Susy Branch, pauper, was fond of picturing how this
fancied double would employ her millions: it was one of her chief
grievances against her rich friends that they disposed of theirs so
unimaginatively.
"I'd rather have a husband like that than a steam-yacht!" she
had thought at the end of her talk with the young man who had
written, and as to whom it had at once been clear to her that
nothing his pen had produced, or might hereafter set down, would
put him in a position to offer his wife anything more costly than a
row-boat.
"His wife! As if he could ever have one! For he's not the kind
to marry for a yacht either." In spite of her past, Susy had
preserved enough inner independence to detect the latent signs of
it in others, and also to ascribe it impulsively to those of the
opposite sex who happened to interest her. She had a natural
contempt for people who gloried in what they need only have
endured. She herself meant eventually to marry, because one
couldn't forever hang on to rich people; but she was going to wait
till she found some one who combined the maximum of wealth with at
least a minimum of companionableness.
She had at once perceived young Lansing's case to be exactly the
opposite: he was as poor as he could be, and as companionable as it
was possible to imagine. She therefore decided to see as much of
him as her hurried and entangled life permitted; and this, thanks
to a series of adroit adjustments, turned out to be a good deal.
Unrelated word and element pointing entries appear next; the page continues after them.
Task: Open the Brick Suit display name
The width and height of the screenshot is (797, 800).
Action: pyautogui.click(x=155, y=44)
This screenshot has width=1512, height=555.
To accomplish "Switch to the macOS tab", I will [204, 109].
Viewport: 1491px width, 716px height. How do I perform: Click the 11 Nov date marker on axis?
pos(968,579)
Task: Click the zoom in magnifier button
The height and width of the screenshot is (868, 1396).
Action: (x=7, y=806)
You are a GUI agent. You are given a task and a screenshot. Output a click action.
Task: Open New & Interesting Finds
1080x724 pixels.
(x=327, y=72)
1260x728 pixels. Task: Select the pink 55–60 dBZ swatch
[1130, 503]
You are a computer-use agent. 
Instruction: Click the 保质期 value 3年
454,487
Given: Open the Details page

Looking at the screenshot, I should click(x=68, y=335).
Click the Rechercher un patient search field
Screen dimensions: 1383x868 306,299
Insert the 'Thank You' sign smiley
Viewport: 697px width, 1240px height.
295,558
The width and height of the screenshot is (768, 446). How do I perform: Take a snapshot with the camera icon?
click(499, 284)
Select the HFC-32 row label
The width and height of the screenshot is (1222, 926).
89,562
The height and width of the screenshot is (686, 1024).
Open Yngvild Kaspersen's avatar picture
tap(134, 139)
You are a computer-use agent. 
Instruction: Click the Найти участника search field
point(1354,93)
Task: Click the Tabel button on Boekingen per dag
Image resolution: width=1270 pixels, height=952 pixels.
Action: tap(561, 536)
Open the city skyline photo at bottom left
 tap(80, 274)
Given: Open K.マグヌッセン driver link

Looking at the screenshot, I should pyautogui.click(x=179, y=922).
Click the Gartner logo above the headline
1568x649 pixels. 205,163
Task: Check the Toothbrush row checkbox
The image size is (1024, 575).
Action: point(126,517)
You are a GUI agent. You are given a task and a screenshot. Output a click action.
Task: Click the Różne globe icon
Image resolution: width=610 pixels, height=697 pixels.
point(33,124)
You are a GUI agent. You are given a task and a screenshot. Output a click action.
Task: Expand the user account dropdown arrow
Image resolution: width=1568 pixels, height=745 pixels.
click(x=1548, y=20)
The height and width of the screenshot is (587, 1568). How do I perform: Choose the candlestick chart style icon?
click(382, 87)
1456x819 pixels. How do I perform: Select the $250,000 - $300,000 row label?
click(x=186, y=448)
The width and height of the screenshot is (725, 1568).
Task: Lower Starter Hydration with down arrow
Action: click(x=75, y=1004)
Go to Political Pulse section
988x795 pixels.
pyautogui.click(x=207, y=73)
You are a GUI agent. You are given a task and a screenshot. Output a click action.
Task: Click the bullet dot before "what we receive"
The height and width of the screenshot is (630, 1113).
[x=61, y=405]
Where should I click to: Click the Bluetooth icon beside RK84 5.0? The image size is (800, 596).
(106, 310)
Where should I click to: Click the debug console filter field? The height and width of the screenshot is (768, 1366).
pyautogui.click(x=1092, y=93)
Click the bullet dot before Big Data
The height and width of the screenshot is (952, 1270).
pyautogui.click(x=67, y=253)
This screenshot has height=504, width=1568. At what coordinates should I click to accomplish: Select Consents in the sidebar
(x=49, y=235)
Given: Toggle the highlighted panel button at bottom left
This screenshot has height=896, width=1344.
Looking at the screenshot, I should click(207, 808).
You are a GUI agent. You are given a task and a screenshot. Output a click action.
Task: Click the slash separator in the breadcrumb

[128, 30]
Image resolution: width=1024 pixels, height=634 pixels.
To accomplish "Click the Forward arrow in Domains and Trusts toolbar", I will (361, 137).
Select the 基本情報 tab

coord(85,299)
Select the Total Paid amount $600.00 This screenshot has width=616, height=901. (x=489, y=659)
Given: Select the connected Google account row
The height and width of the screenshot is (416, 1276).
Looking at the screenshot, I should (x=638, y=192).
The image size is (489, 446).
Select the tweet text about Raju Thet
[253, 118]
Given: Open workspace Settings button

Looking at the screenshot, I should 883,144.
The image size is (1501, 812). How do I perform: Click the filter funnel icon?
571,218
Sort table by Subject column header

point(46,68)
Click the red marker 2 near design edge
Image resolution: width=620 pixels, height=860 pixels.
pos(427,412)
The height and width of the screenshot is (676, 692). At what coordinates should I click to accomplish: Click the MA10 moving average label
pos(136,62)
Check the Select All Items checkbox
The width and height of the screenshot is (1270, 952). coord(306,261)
They met frequently all the rest of that winter; so frequently that
Mrs. Fred Gillow one day abruptly and sharply gave Susy to
understand that she was "making herself ridiculous."
"Ah—" said Susy with a long breath, looking her friend and
patroness straight in the painted eyes.
"Yes," cried Ursula Gillow in a sob, "before you interfered Nick
liked me awfully... and, of course, I don't want to reproach you...
but when I think...."
Susy made no answer. How could she, when she thought? The dress
she had on had been given her by Ursula; Ursula's motor had carried
her to the feast from which they were both returning. She counted
on spending the following August with the Gillows at Newport... and
the only alternative was to go to California with the Bockheimers,
whom she had hitherto refused even to dine with.
"Of course, what you fancy is perfect nonsense, Ursula; and as
to my interfering—" Susy hesitated, and then murmured: "But if it
will make you any happier I'll arrange to see him less often...."
She sounded the lowest depths of subservience in returning Ursula's
tearful kiss....
Susy Branch had a masculine respect for her word; and the next
day she put on her most becoming hat and sought out young Mr.
Lansing in his lodgings. She was determined to keep her promise to
Ursula; but she meant to look her best when she did it.
She knew at what time the young man was likely to be found, for
he was doing a dreary job on a popular encyclopaedia (V to X), and
had told her what hours were dedicated to the hateful task. "Oh, if
only it were a novel!" she thought as she mounted his dingy stairs;
but immediately reflected that, if it were the kind that she could
bear to read, it probably wouldn't bring him in much more than his
encyclopaedia. Miss Branch had her standards in literature....
The apartment to which Mr. Lansing admitted her was a good deal
cleaner, but hardly less dingy, than his staircase. Susy, knowing
him to be addicted to Oriental archaeology, had pictured him in a
bare room adorned by a single Chinese bronze of flawless shape, or
by some precious fragment of Asiatic pottery. But such redeeming
features were conspicuously absent, and no attempt had been made to
disguise the decent indigence of the bed-sitting-room.
Lansing welcomed his visitor with every sign of pleasure, and
with apparent indifference as to what she thought of his furniture.
He seemed to be conscious only of his luck in seeing her on a day
when they had not expected to meet. This made Susy all the sorrier
to execute her promise, and the gladder that she had put on her
prettiest hat; and for a moment or two she looked at him in silence
from under its conniving brim.
Warm as their mutual liking was, Lansing had never said a word
of love to her; but this was no deterrent to his visitor, whose
habit it was to speak her meaning clearly when there were no
reasons, worldly or pecuniary, for its concealment. After a moment,
therefore, she told him why she had come; it was a nuisance, of
course, but he would understand. Ursula Gillow was jealous, and
they would have to give up seeing each other.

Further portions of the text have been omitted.